Could you set down exactly the lines in the records below between the line holding "Locator (1056, 1223)" and the line holding "[Queretanos confían en", inclusive?
+ + +
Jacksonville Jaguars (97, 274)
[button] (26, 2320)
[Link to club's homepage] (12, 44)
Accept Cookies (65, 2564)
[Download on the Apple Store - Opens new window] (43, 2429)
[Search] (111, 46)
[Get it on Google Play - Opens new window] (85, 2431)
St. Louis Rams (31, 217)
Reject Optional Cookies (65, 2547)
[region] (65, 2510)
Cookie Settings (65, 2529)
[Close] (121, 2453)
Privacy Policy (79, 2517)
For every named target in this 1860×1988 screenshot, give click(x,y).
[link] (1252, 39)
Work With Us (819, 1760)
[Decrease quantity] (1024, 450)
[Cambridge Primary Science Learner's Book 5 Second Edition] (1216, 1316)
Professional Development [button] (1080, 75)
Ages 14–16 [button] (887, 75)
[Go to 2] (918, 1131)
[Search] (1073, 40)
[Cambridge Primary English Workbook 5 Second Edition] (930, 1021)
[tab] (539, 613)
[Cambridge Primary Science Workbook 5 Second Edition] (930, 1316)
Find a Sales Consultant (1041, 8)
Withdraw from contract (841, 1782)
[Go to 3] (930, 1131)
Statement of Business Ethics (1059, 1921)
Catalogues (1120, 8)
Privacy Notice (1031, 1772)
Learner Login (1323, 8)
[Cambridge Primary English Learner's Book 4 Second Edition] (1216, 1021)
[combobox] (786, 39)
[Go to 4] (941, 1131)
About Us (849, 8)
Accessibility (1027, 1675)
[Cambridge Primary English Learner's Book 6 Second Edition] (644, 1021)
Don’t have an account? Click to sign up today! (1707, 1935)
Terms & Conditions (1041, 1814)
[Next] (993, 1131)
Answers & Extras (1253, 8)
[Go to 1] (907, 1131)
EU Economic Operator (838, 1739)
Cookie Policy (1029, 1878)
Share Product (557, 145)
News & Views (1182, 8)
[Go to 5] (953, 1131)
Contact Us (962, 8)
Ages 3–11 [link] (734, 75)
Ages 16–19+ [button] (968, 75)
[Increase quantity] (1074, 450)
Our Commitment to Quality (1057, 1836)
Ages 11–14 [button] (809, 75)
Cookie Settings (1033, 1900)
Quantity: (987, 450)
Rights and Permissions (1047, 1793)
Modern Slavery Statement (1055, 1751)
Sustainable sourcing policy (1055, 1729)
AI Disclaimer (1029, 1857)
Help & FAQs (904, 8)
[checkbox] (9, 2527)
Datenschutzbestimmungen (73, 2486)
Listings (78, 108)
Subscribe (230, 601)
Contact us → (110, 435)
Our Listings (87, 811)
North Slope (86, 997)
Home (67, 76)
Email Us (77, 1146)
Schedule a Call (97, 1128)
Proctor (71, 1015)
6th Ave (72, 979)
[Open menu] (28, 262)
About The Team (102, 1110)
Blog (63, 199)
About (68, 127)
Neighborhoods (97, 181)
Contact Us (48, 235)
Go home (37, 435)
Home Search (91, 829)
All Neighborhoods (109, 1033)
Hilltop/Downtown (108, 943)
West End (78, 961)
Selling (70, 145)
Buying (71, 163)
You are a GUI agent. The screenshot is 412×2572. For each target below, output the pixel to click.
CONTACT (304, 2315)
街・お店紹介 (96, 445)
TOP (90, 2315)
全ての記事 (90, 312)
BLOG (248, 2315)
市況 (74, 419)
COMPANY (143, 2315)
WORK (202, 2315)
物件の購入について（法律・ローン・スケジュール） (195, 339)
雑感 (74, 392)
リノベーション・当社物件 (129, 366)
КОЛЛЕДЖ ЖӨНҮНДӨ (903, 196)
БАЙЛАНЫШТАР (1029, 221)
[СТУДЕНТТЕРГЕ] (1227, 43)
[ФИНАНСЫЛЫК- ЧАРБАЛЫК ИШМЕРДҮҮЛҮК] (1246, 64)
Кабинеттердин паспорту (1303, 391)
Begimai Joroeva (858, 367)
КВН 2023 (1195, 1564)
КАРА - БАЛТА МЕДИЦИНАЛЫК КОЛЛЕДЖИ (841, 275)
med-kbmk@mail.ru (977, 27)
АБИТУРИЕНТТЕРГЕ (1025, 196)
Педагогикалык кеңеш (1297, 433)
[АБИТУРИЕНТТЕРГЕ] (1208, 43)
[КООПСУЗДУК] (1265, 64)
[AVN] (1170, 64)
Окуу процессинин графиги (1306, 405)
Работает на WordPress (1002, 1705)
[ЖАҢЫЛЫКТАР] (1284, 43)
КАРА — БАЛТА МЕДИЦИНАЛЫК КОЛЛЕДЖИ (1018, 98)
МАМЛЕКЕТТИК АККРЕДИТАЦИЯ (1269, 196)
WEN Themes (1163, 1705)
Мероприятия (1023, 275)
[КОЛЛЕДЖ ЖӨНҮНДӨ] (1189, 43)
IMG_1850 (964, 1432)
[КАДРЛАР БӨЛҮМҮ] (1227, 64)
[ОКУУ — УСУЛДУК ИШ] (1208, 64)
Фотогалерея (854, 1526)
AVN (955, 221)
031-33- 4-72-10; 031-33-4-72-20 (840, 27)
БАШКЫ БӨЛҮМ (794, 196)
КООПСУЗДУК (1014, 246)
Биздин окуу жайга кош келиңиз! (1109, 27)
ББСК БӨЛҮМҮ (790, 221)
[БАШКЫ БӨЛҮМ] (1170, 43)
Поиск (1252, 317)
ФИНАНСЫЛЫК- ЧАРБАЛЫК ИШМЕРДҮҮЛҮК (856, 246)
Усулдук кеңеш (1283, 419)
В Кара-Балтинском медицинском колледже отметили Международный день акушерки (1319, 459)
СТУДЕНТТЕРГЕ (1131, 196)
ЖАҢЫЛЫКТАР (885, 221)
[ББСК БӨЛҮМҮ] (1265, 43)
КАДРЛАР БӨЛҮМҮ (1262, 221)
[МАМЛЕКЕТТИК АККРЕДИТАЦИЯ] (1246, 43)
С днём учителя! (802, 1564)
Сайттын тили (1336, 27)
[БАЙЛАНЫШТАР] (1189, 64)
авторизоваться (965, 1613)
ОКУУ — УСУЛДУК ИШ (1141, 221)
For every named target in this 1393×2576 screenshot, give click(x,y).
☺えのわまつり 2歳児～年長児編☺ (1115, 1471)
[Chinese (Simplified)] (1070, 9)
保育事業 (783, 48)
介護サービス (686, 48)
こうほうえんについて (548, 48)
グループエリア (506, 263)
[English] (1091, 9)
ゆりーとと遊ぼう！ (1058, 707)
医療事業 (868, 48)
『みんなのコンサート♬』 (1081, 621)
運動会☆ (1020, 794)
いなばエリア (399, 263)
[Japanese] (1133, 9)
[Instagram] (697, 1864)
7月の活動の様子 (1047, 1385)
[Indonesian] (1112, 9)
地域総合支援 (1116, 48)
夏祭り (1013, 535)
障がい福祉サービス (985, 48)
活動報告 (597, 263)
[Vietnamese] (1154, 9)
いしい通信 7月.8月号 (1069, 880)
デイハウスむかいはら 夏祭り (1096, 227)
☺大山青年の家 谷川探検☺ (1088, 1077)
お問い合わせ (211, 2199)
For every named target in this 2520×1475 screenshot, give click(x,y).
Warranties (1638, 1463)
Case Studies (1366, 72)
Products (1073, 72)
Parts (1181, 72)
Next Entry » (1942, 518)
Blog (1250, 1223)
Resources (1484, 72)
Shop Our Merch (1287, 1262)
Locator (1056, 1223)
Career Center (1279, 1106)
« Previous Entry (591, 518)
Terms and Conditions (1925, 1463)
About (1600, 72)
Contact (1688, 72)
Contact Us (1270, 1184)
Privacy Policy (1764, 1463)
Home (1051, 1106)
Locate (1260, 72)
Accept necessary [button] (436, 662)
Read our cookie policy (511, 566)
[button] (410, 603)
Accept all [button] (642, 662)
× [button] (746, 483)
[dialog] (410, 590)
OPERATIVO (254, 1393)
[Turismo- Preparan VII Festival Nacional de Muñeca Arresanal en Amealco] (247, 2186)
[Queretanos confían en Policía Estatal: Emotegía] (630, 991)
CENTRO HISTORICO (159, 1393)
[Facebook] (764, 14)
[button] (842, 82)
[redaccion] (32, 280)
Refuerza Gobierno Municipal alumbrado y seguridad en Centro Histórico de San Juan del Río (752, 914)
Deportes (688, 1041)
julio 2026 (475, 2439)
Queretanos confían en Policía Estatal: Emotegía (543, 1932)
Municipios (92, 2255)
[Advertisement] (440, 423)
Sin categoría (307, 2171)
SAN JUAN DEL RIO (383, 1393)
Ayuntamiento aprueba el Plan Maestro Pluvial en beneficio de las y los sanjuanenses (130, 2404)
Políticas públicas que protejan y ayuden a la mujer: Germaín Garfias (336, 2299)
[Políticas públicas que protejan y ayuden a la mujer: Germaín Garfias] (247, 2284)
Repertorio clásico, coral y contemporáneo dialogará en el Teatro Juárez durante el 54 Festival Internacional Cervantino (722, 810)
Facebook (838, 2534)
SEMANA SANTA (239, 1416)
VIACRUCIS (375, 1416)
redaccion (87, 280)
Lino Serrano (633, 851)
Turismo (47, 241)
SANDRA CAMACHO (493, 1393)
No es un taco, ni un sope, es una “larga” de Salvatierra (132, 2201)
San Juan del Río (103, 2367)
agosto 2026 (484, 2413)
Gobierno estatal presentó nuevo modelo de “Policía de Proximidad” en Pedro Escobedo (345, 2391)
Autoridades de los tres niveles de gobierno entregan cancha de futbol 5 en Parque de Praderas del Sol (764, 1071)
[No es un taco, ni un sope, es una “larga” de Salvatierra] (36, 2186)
+ + +
• [Reply to the exercise]
Locator (1056, 1223)
Career Center (1279, 1106)
« Previous Entry (591, 518)
Terms and Conditions (1925, 1463)
About (1600, 72)
Contact (1688, 72)
Contact Us (1270, 1184)
Privacy Policy (1764, 1463)
Home (1051, 1106)
Locate (1260, 72)
Accept necessary [button] (436, 662)
Read our cookie policy (511, 566)
[button] (410, 603)
Accept all [button] (642, 662)
× [button] (746, 483)
[dialog] (410, 590)
OPERATIVO (254, 1393)
[Turismo- Preparan VII Festival Nacional de Muñeca Arresanal en Amealco] (247, 2186)
[Queretanos confían en Policía Estatal: Emotegía] (630, 991)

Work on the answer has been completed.